### What is expected
Return the lines of the listing word for word, beginning at the line containing "786x603 pixels. How" and continuing through the line containing "Action: click(16, 731)", with both of those lines included.

### Supplied material
— BEGIN —

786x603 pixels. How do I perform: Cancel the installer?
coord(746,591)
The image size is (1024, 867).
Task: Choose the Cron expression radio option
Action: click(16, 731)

— END —
— BEGIN —

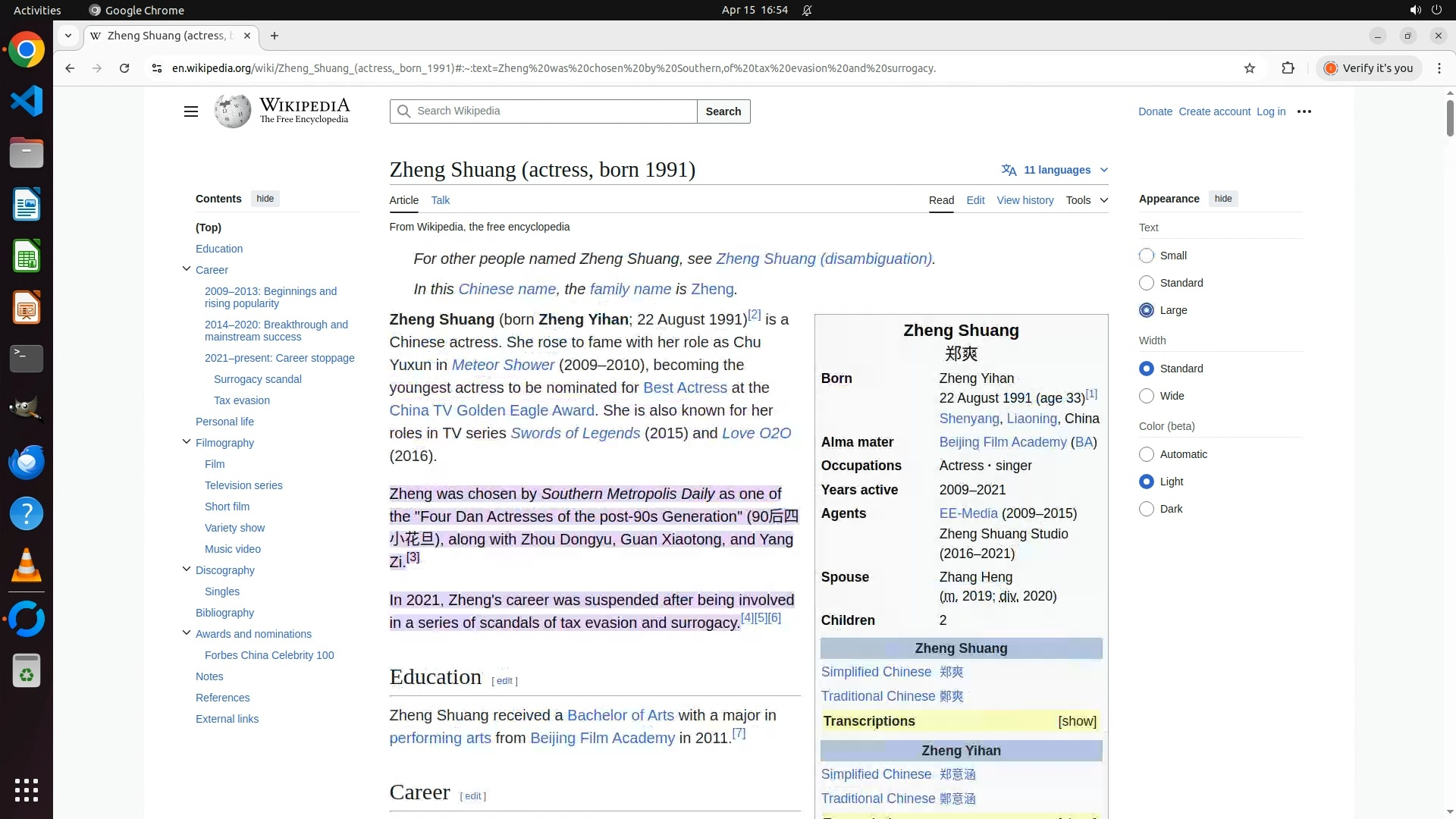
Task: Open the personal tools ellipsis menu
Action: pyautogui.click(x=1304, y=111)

— END —

### Answer
786x603 pixels. How do I perform: Cancel the installer?
coord(746,591)
The image size is (1024, 867).
Task: Choose the Cron expression radio option
Action: click(16, 731)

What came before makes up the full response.